• **Your task**: Return the lines below that carry the word "title".

• **Material shown**:
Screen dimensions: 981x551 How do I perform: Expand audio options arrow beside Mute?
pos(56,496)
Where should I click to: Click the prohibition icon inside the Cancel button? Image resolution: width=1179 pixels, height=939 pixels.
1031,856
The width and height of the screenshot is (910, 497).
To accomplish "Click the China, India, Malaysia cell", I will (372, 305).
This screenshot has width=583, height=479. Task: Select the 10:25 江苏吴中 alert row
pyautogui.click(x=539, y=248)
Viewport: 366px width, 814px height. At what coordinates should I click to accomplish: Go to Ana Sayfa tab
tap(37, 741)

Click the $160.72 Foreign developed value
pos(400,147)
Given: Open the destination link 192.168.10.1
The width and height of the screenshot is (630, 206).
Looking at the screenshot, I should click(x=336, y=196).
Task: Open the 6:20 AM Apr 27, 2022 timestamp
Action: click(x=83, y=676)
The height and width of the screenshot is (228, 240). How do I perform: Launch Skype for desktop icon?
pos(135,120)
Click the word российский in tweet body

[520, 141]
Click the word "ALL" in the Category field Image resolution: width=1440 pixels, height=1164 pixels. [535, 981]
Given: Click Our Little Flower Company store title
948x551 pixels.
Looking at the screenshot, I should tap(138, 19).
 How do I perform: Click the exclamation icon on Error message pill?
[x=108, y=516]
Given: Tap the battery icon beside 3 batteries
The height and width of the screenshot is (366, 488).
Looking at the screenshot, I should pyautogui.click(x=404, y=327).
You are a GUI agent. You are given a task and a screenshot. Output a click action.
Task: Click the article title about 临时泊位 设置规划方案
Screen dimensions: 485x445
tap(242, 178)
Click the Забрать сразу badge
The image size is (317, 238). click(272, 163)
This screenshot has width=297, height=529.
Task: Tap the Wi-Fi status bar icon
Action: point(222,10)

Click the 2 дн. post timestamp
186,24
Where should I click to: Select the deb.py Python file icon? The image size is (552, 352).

• **Final answer**:
Given: Click Our Little Flower Company store title
Task: Click the article title about 临时泊位 设置规划方案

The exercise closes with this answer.